== YOUR OBJECTIVE ==
Nothing should be output except the lines from the top of the material below through the line that contains "This screenshot has height=789, width=1512.", each exactly as written.

== DATA PROVIDED ==
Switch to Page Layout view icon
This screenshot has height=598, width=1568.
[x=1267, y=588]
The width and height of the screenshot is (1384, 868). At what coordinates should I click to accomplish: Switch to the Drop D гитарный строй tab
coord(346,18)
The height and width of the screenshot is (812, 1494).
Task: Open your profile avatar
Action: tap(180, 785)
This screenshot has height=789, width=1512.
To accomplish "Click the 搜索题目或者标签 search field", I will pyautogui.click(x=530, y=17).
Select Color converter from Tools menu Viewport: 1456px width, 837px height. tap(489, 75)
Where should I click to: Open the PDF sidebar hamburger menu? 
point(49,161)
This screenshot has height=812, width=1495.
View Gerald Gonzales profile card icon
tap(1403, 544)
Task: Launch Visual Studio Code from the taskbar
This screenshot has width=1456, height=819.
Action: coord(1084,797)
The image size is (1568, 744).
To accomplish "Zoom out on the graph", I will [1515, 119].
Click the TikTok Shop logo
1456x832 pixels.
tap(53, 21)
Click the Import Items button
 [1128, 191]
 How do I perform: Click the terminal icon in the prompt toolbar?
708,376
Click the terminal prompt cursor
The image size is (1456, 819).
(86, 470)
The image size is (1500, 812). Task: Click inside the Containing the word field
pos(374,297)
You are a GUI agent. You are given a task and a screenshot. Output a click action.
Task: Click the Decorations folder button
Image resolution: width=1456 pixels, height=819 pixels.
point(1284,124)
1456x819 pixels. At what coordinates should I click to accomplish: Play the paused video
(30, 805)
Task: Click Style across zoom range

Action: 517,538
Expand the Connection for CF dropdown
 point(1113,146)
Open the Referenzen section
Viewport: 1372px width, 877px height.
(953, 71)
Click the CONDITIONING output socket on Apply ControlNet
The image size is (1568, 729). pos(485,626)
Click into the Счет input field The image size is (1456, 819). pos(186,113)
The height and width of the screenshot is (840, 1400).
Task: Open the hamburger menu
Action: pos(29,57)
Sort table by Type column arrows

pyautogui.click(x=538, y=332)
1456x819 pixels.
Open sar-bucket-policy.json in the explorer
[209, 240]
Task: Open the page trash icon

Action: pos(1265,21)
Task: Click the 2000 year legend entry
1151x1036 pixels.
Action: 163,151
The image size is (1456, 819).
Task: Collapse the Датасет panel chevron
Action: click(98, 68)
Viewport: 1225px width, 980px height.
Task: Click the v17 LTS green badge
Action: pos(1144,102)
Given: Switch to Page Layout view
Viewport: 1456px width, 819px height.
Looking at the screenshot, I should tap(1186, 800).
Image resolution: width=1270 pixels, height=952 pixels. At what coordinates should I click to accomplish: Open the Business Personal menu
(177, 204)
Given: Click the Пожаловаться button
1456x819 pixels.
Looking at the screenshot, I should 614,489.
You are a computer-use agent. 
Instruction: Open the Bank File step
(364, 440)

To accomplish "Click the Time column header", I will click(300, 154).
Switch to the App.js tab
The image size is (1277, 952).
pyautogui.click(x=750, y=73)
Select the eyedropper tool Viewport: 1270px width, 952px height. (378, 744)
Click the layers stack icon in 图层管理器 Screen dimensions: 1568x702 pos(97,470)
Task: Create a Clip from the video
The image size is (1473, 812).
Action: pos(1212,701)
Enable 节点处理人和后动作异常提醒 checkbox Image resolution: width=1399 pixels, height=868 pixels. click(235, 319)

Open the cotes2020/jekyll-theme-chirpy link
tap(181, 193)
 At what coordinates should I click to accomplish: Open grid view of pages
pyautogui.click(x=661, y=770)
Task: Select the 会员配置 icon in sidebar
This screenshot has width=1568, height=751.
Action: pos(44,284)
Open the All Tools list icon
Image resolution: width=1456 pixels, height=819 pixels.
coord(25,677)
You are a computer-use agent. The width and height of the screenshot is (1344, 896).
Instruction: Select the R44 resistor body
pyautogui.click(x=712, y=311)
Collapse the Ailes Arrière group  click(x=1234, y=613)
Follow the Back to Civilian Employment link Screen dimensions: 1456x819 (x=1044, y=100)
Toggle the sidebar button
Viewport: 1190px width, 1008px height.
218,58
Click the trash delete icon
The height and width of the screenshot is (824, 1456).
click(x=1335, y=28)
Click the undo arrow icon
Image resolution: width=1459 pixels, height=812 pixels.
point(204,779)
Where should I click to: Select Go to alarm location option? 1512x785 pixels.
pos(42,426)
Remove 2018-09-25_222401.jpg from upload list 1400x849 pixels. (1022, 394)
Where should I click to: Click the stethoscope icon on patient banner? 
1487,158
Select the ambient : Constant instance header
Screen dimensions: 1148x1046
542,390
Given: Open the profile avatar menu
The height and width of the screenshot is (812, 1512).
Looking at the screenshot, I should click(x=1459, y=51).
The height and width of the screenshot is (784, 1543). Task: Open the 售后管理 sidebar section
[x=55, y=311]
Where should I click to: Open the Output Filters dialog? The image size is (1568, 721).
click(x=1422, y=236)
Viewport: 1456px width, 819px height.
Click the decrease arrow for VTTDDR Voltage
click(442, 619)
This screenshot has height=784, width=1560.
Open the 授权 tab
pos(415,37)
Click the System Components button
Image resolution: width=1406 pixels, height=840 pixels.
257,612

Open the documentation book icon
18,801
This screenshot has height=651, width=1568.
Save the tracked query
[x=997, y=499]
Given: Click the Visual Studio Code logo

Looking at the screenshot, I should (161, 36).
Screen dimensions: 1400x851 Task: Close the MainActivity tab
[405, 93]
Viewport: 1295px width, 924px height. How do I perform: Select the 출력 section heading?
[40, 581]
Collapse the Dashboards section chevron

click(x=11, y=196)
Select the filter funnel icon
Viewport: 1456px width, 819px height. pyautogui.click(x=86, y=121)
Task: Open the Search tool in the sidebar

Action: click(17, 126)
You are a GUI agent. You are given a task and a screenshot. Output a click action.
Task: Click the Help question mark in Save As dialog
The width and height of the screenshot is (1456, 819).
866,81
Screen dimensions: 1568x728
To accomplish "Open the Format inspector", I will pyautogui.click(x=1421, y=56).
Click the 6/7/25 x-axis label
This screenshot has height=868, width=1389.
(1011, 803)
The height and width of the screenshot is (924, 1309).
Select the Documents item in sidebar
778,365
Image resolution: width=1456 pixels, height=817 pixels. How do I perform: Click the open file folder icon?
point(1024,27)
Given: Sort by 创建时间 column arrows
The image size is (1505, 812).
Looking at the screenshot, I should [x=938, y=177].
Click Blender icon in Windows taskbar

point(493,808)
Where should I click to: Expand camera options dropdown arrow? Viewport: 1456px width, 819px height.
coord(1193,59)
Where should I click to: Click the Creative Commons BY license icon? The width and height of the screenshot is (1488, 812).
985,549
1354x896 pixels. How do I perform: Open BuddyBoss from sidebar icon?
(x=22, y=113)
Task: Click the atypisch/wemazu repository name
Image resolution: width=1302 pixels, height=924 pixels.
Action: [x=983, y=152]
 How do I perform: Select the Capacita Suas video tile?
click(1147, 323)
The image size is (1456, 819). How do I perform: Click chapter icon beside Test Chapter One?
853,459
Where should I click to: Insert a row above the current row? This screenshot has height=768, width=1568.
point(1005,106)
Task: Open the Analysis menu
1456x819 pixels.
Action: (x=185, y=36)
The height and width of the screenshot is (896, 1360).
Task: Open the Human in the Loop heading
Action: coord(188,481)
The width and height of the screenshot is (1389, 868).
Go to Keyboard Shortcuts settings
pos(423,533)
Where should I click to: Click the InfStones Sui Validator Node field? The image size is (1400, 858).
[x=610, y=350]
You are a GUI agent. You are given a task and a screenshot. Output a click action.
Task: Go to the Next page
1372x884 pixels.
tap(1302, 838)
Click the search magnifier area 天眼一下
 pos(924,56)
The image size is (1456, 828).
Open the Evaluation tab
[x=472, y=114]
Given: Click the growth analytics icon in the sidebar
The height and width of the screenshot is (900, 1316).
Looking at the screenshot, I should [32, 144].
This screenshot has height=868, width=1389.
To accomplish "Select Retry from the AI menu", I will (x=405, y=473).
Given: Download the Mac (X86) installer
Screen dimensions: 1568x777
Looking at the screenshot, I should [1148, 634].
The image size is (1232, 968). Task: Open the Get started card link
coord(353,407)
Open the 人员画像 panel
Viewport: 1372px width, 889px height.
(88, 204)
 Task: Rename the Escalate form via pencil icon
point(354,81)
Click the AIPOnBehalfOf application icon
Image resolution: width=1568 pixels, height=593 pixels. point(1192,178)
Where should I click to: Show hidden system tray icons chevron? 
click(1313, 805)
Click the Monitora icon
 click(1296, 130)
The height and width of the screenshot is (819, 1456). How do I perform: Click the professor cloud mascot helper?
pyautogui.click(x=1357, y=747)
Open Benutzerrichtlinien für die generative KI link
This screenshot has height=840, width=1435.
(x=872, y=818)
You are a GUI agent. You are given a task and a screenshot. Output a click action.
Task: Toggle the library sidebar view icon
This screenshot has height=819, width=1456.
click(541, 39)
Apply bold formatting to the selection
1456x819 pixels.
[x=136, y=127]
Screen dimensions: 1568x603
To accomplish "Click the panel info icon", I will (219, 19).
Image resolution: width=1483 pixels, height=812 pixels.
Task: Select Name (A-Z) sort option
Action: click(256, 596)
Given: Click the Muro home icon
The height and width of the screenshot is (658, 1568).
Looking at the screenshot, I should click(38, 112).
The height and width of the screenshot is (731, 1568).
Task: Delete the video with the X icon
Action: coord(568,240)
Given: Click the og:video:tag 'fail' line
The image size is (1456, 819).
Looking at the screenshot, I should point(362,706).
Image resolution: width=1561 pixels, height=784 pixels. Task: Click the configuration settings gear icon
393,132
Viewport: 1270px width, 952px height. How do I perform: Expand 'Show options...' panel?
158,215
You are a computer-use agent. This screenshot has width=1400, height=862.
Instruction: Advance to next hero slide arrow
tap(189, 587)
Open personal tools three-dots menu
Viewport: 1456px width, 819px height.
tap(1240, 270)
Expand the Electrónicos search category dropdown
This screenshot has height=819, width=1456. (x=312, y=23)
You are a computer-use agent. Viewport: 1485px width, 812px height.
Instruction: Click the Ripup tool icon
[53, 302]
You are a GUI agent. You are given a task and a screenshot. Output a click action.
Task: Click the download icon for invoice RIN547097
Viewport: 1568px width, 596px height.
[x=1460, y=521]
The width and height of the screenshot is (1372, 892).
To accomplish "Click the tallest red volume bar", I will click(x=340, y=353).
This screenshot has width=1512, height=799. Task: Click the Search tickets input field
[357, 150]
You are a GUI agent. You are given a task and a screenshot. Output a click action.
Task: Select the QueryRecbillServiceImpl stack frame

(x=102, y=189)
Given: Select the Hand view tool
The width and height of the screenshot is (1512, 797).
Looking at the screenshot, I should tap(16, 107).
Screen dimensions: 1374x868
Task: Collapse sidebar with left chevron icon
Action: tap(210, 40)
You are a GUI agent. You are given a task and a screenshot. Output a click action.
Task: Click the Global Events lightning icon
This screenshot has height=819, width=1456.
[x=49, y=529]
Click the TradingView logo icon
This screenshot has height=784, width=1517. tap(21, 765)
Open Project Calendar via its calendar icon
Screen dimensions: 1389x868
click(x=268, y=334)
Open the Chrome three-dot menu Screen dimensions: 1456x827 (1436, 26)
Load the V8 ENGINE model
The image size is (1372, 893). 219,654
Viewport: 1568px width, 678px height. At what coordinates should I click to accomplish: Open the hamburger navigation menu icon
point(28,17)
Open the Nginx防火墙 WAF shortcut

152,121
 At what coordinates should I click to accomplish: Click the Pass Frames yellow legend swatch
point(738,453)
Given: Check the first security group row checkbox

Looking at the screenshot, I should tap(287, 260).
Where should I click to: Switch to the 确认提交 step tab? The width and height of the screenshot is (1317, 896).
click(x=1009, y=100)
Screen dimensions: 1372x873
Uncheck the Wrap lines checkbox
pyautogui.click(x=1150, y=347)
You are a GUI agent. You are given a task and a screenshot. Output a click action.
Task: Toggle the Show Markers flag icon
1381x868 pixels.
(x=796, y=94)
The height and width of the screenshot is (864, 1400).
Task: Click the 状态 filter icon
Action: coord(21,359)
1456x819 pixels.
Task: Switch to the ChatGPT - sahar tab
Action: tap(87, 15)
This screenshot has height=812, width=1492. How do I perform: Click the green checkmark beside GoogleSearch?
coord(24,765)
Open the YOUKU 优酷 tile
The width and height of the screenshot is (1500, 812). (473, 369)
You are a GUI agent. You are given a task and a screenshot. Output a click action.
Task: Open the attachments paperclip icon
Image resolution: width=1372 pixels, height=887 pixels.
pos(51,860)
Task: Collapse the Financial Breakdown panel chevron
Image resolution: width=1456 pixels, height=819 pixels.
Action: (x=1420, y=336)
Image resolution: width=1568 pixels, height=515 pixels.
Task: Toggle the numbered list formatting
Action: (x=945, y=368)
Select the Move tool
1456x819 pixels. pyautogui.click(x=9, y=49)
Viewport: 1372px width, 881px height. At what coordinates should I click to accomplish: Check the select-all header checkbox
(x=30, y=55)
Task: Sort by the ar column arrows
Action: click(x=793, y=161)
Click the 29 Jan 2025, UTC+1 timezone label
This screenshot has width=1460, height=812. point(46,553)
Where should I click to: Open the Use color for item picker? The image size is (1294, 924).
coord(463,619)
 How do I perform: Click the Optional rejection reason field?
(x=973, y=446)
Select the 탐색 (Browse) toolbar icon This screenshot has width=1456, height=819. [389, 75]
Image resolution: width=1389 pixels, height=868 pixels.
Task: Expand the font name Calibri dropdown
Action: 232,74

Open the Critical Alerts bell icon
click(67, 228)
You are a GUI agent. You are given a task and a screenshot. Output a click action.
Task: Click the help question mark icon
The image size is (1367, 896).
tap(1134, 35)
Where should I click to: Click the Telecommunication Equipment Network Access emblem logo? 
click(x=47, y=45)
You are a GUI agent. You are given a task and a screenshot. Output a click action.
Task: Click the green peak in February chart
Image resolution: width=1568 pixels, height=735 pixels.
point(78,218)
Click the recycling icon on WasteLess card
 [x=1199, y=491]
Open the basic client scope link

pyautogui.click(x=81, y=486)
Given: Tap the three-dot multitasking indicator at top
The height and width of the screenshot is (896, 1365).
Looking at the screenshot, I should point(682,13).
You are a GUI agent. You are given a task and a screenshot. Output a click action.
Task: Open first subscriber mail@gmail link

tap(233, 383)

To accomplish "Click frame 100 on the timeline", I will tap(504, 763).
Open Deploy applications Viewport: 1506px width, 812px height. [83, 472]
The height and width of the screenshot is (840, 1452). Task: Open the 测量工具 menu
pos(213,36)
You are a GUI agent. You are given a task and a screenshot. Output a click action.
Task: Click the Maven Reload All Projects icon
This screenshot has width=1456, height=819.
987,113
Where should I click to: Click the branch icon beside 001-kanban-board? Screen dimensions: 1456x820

== SOLUTION TO THE EXERCISE ==
Switch to Page Layout view icon
This screenshot has height=598, width=1568.
[x=1267, y=588]
The width and height of the screenshot is (1384, 868). At what coordinates should I click to accomplish: Switch to the Drop D гитарный строй tab
coord(346,18)
The height and width of the screenshot is (812, 1494).
Task: Open your profile avatar
Action: tap(180, 785)
This screenshot has height=789, width=1512.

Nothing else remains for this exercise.